Medical Authorization and Release Agreement

Please use only one form for each attendee*

As consideration for Point Loma Nazarene University’s permission to use its facilities and services:

I knowingly and voluntarily release, acquit and forever discharge Point Loma Nazarene University and its related persons from any and all charges, complaints, claims, liabilities, obligations, promises, agreements, controversies, damages, actions, causes of action, suits, rights, demands, costs, losses, debts, and expenses of any nature whatsoever, known or unknown, suspected or unsuspected, foreseen or unforeseen, matured or unmatured, which exist, have existed, or may arise from any matter whatsoever occurring, including, but not limited to, any claims arising out of or in any way related to my and my dependents’ presence on the campus of Point Loma Nazarene University which I or my dependents have or hereafter may have, own or hold against Point Loma Nazarene University or its related persons.

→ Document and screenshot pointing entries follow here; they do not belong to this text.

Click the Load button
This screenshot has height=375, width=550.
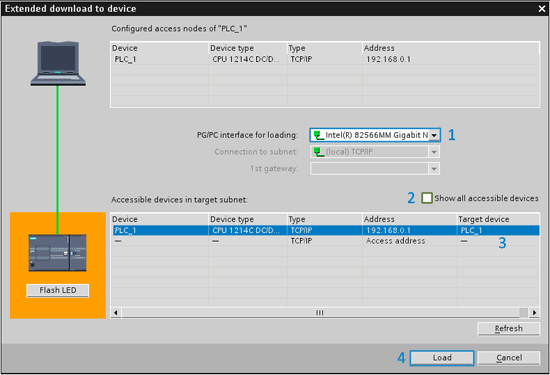click(442, 358)
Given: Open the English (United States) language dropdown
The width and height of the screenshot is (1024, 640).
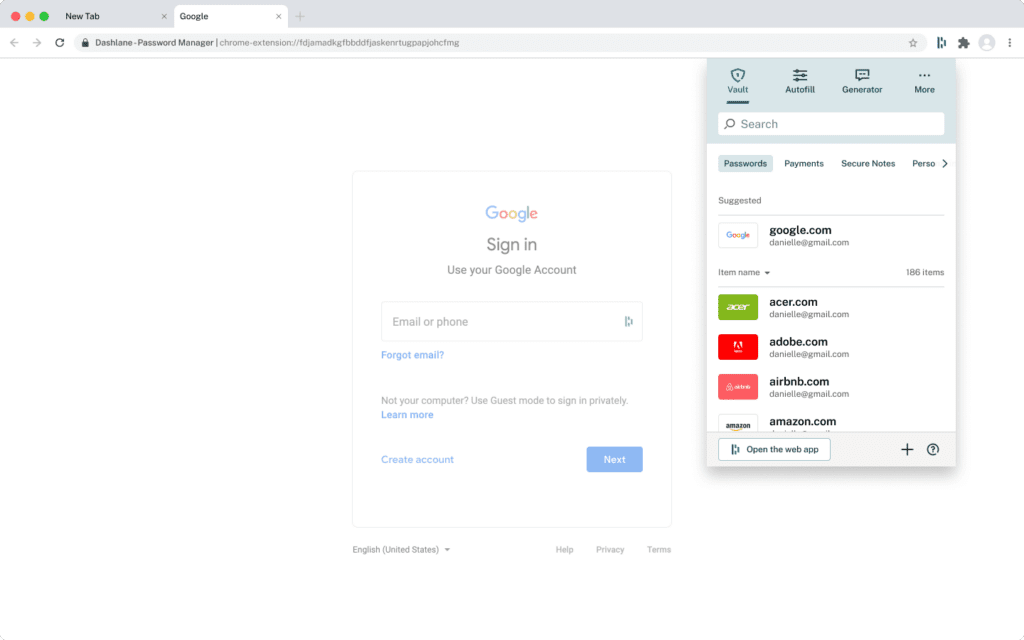Looking at the screenshot, I should (400, 549).
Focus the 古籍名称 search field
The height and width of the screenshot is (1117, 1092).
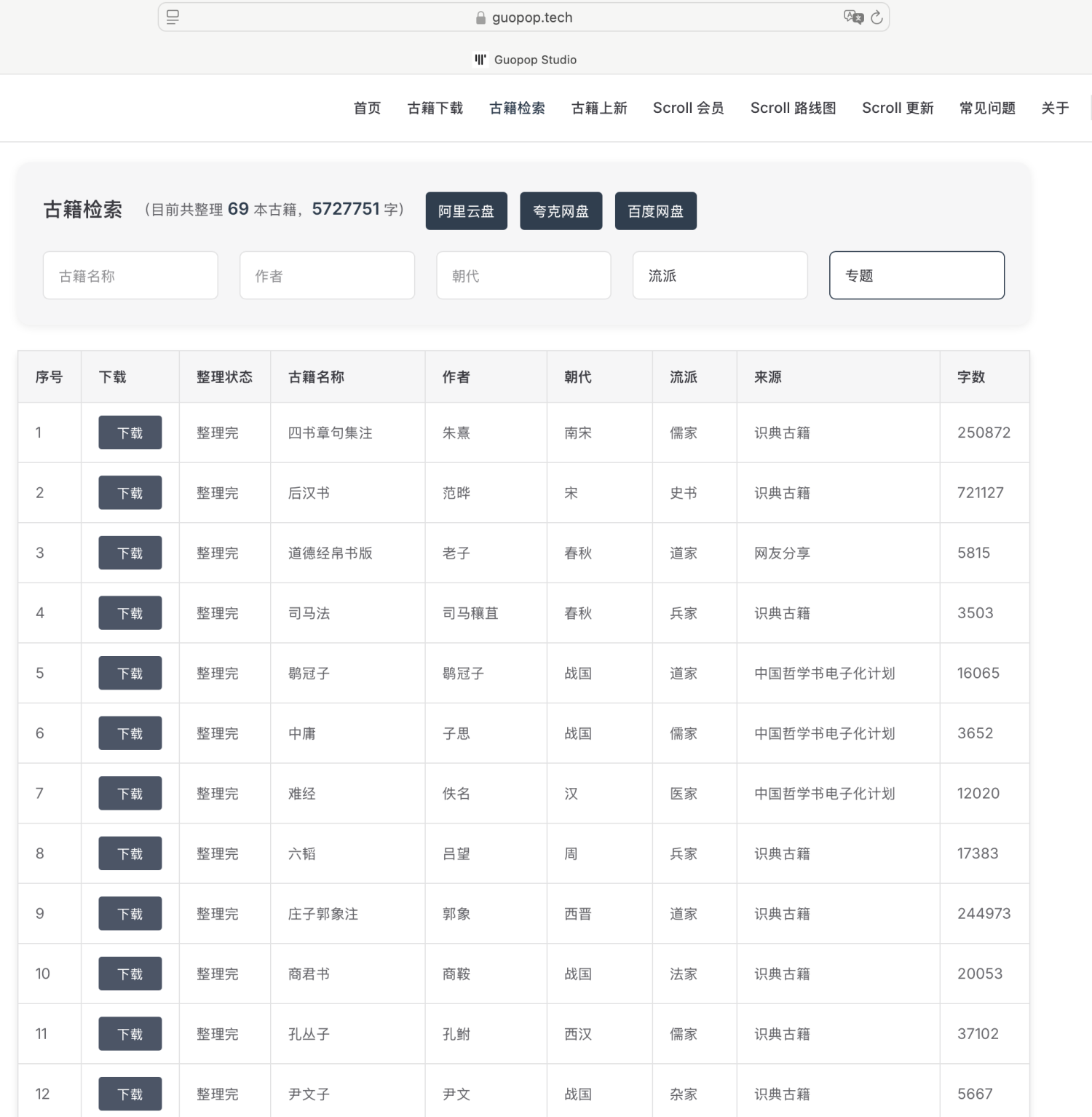point(130,276)
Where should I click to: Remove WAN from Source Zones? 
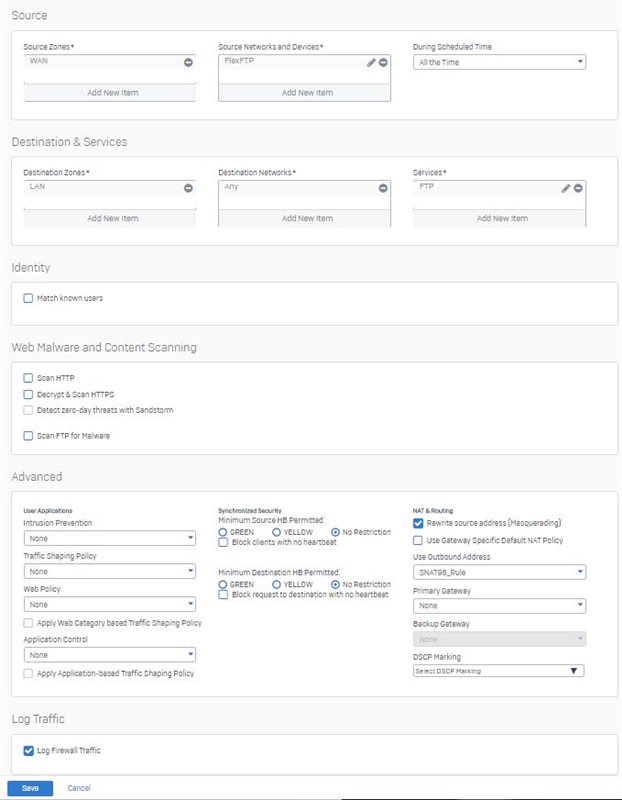[x=188, y=62]
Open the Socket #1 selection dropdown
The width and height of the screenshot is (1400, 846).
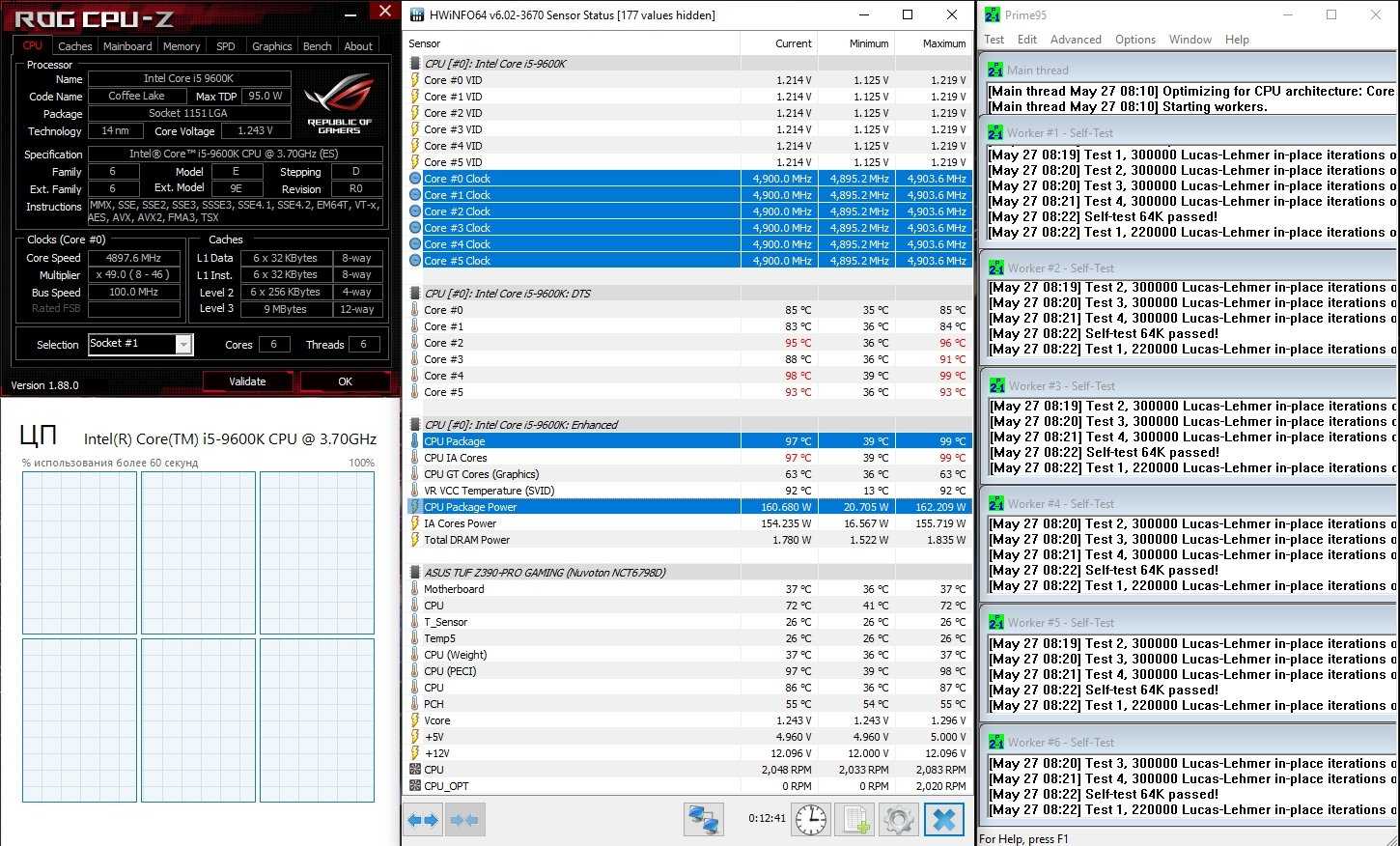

In case of illness or injury, I hereby authorize emergency medical treatment for myself or my unaccompanied minor children (named below) and agree to assume full responsibility for any such treatment, including payment of costs and any claims arising from or associated with such medical treatment.

By executing this Release Agreement, I am waiving all my and my dependents’ claims against Point Loma Nazarene University and its related persons arising under common law or any federal, state or local laws of any state.
 
Print Name  Date
_______________________________________ _______________________________________
 

 


Sign Name
Name of Unaccompanied Minor Child:
 

_______________________________________

 

* Since there may be times when you and your child are attending separate activities, it is important that we have a separate Medical Authorization for each of you in the event of a medical emergency.